Louisville basketball coach Rick Pitino says that college basketball players are generally not too concerned with conference realignment. Tell them where they are playing and who they are playing against and they will take care of the rest.
But Pitino said that last year sometimes felt different. It was the Cardinals' lone season in the American Athletic Conference, and it was sandwiched between a goodbye to the Big East and a hello to the ACC.
It's not that the overall competition was especially inferior — Connecticut went on to win a national title, after all — it's just that the players could sense that it was not home. It felt so temporary because it was so temporary.
"They were in the greatest conference in all of college basketball [the Big East], and then suddenly they're in a league they weren't going to be in the following year," Pitino said in a phone interview Monday evening. "It felt like every place they went, they weren't a part of things…They didn't like where they were last year. They didn't like feeling like you're a visitor every place you go. You don't feel like you're really in the league."
But the basketball team's wait for something more permanent is over now. On Tuesday, U of L officially enters the Atlantic Coast Conference, a watershed moment for the entire athletic program. This latest move, like every move in the seemingly unending conference shuffle, was guided by the big money of big-time college football.
Nevertheless, the Cardinals' entrance into a conference with such a basketball-rich history is the most alluring aspect of this new era. Pitino said that Duke, North Carolina, Syracuse and Louisville are four of the top 10 programs of all-time. And now they are together. Now they are one.

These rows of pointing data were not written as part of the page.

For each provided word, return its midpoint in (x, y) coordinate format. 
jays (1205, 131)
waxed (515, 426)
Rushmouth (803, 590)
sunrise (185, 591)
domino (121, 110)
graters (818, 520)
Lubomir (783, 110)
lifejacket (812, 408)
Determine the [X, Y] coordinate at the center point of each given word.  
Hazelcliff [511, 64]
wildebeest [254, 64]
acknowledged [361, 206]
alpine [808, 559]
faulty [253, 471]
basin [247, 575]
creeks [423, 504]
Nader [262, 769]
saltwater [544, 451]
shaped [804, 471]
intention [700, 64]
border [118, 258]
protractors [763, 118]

Pitino recently asked Syracuse coach Jim Boeheim, whose team joined the ACC last season, about the transition. They agree that keeping the old Big East intact would have been preferable. But they also know they are fortunate to find such a comfy landing spot amid conference chaos.

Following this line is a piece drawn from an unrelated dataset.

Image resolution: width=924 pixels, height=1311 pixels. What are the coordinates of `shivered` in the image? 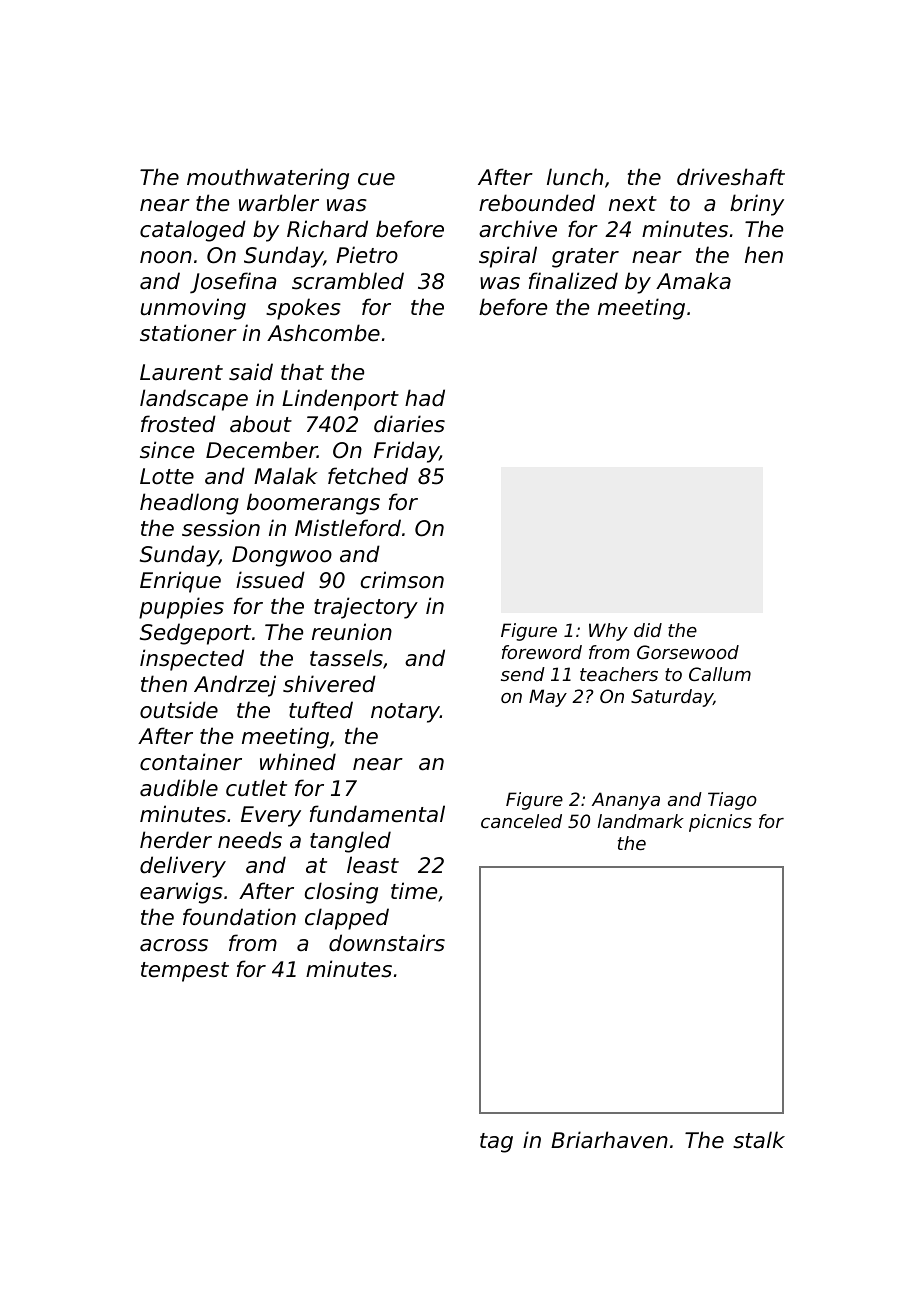 It's located at (329, 684).
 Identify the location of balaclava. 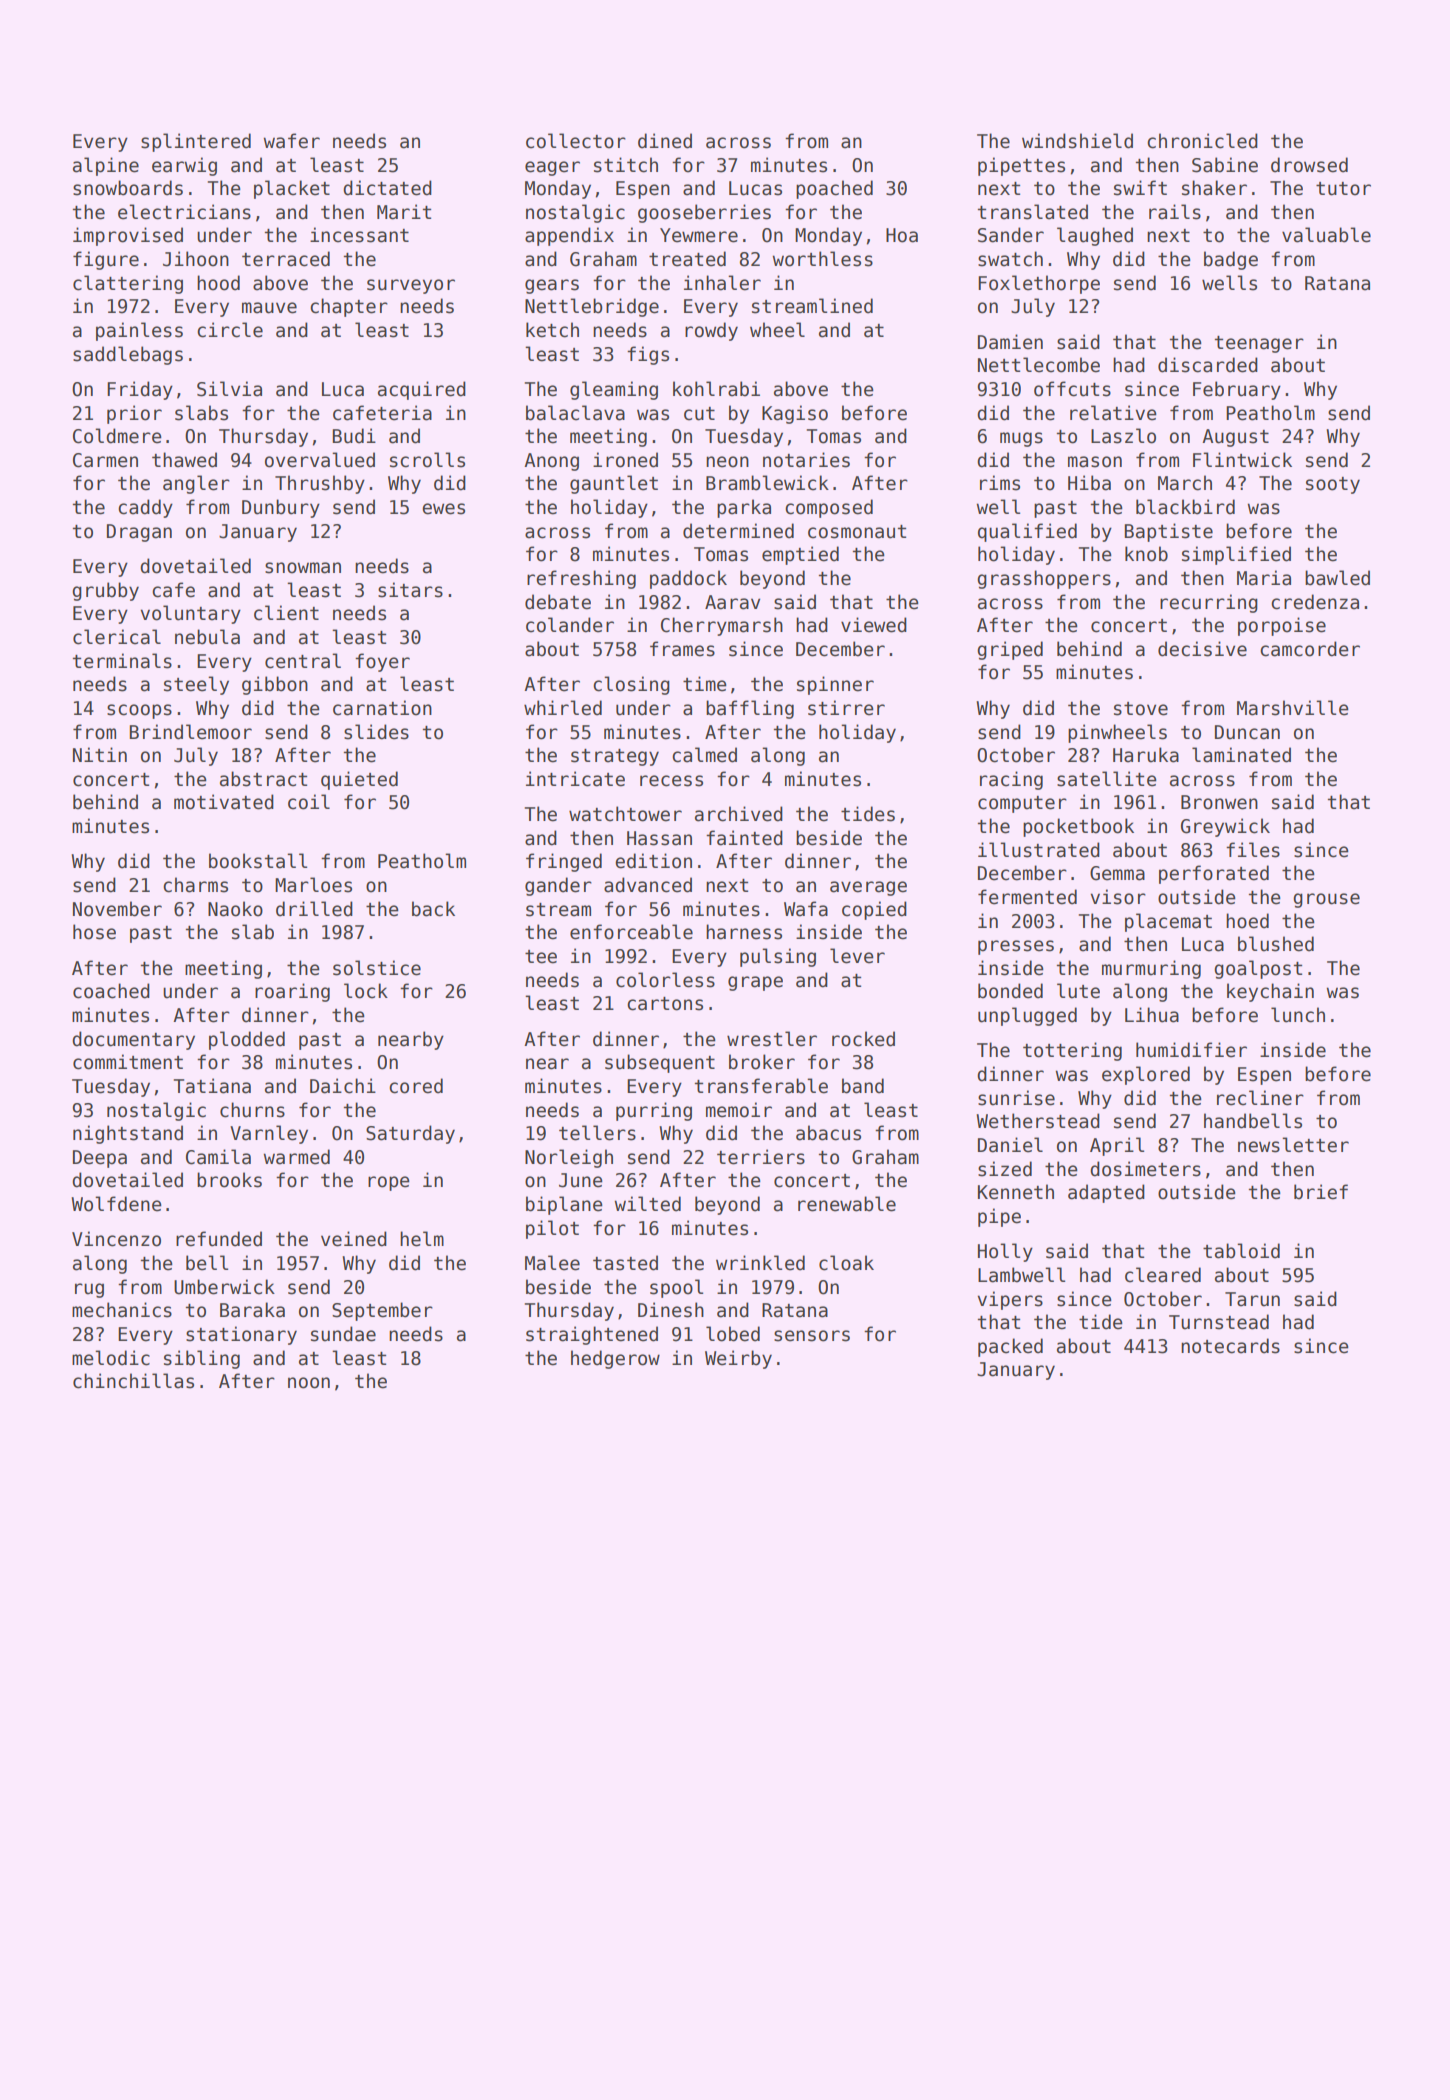
(575, 413).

"This is going to be totally new and different," Pitino said. "'I'm intrigued by it. It's like, you don't know what to expect. You don't know what it's going to be like."
For example, Pitino said he has never seen Clemson play in person. He is looking forward to things like visiting Duke's Cameron Indoor Stadium, but he also knows that eventually that novelty and newness will fade, and then games against North Carolina will be the new normal, and fresh rivalries will bloom.
Given the Cardinals' prestige, this feels like the rare instance where a team is as much of a boon to its new conference as the new conferences is to the team. There's the world-class arena, the Hall of Fame coach, the recent national title, the deep history.
Pitino pointed out how the television ratings in Louisville for last week's NBA draft were the highest of any city in the country—though he acknowledged that Kentucky fans played a large role in that figure, too.
"Tobacco Road is very, very good," Pitino said, "but I don't think anything can beat the city of Louisville in terms of basketball popularity."
With a returning core that includes Montrezl Harrell, Terry Rozier, Wayne Blackshear and Chris Jones, the Cardinals appear well-positioned to take a spot in the league's upper tier right away.
During the AAC stopover, fans were thirsty to see better competition in all sports. That won't be an issue any longer, but wins probably won't flow as freely now, and everyone likes wins.
Of course, when those basketball victories do come against Duke, North Carolina and Syracuse, they will probably seem even sweeter.
"Our fans are going to see the best competition they've seen here," Pitino said.